- [Your instructions]: Leaving out the images, return the data below exactly as it is written.

[Stored items from a collection]
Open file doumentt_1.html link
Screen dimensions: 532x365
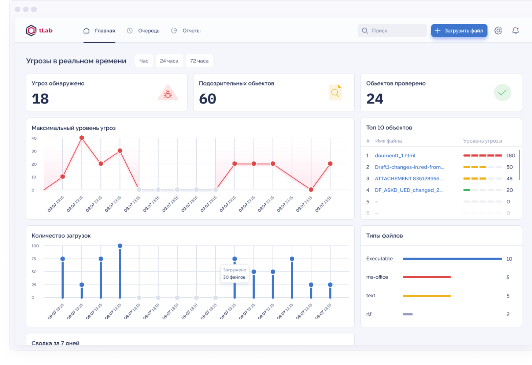395,155
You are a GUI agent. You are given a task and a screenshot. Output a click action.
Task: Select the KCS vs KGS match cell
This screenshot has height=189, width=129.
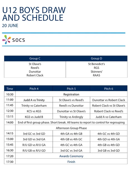coord(34,111)
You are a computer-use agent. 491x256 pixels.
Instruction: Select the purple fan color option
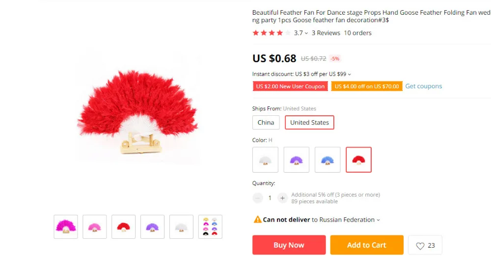(296, 159)
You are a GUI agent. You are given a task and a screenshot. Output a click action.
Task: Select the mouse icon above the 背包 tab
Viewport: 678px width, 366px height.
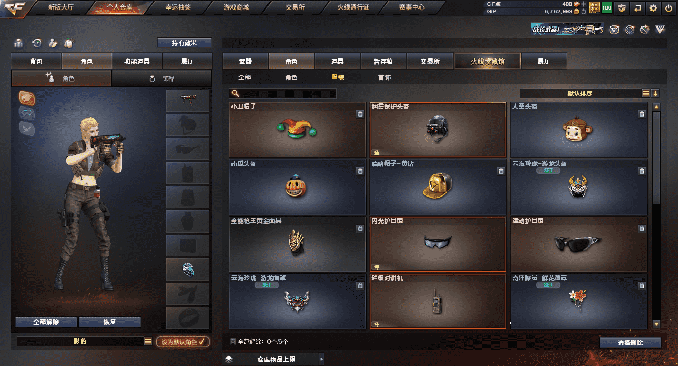pyautogui.click(x=68, y=43)
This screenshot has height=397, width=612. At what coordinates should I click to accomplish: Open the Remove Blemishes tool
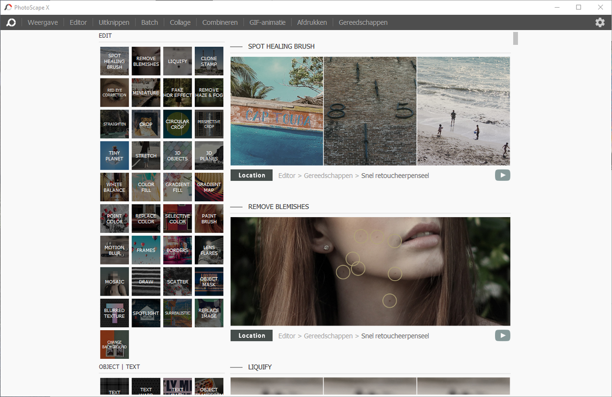point(146,61)
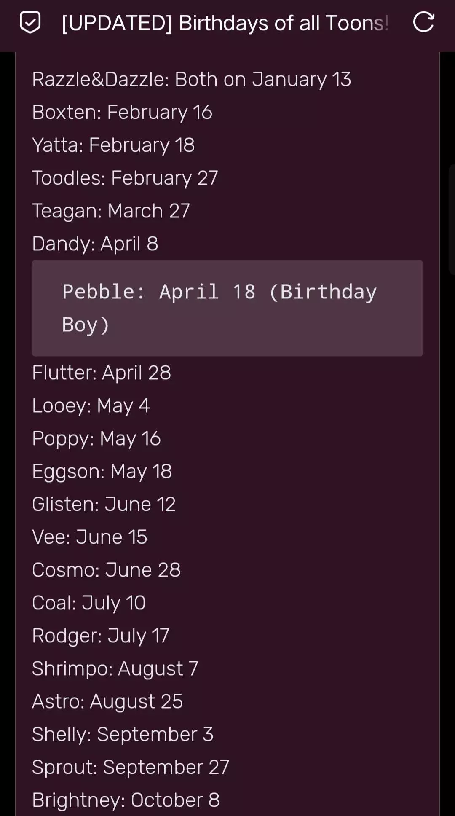Tap the Yatta February 18 line
The height and width of the screenshot is (816, 455).
tap(113, 145)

- [Response below]:
Open file doumentt_1.html link
Screen dimensions: 532x365
395,155
You are a GUI agent. You are given a task and a screenshot. Output a click action.
Task: Select the KCS vs KGS match cell
This screenshot has height=189, width=129.
coord(34,111)
You are a computer-use agent. 491x256 pixels.
Instruction: Select the purple fan color option
(296, 159)
You are a GUI agent. You are given a task and a screenshot. Output a click action.
Task: Select the mouse icon above the 背包 tab
Viewport: 678px width, 366px height.
pyautogui.click(x=68, y=43)
This screenshot has height=397, width=612. At what coordinates should I click to accomplish: Open the Remove Blemishes tool
point(146,61)
Tap the Yatta February 18 line
The height and width of the screenshot is (816, 455).
tap(113, 145)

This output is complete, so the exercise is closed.